## WHAT YOU HAVE TO DO
Starting with the line that holds "988x654 pixels. Task: Open", copy out each remaining line of the listing below, up to and including the last one, and include nothing else.
■ ■ ■ ■
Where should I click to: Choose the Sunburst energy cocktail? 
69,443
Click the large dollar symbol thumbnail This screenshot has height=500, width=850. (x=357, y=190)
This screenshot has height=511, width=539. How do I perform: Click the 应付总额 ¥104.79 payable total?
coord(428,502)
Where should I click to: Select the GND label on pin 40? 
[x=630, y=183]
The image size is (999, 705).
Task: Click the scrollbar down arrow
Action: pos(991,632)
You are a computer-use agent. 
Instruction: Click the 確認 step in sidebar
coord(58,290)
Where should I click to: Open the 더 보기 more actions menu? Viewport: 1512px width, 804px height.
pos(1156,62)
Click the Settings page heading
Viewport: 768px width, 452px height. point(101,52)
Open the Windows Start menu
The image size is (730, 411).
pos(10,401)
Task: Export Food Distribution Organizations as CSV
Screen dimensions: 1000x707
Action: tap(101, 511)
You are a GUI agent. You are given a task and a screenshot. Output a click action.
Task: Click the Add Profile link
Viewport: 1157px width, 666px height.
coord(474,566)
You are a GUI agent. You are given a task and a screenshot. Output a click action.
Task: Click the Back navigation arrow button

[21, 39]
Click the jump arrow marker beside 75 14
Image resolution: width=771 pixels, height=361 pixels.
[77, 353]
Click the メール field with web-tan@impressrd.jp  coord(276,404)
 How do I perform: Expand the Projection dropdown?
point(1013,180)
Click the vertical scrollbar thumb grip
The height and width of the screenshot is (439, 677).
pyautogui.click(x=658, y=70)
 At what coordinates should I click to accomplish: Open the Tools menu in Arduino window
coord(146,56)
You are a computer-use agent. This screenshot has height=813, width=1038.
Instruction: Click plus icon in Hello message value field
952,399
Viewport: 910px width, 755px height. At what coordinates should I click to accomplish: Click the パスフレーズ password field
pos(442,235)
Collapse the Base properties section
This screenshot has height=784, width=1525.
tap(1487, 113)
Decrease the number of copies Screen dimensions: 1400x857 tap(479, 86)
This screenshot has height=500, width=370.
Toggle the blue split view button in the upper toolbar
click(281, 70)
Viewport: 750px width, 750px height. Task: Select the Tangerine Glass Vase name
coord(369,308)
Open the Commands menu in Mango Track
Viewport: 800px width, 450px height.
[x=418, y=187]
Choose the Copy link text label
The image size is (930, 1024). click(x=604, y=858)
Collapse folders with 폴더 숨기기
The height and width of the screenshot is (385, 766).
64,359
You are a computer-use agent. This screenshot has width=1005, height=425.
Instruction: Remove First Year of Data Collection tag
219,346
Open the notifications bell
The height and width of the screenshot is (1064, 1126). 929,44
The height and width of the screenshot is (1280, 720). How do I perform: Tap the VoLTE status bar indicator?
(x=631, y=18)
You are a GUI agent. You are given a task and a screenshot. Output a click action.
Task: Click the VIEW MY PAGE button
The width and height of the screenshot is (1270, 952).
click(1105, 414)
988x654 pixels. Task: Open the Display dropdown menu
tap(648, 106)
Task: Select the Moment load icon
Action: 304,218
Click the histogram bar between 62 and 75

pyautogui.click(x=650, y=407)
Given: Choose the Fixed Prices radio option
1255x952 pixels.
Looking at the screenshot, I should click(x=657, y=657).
■ ■ ■ ■
## TASK RESULT
988x654 pixels. Task: Open the Display dropdown menu
tap(648, 106)
Task: Select the Moment load icon
Action: 304,218
Click the histogram bar between 62 and 75

pyautogui.click(x=650, y=407)
Given: Choose the Fixed Prices radio option
1255x952 pixels.
Looking at the screenshot, I should click(x=657, y=657).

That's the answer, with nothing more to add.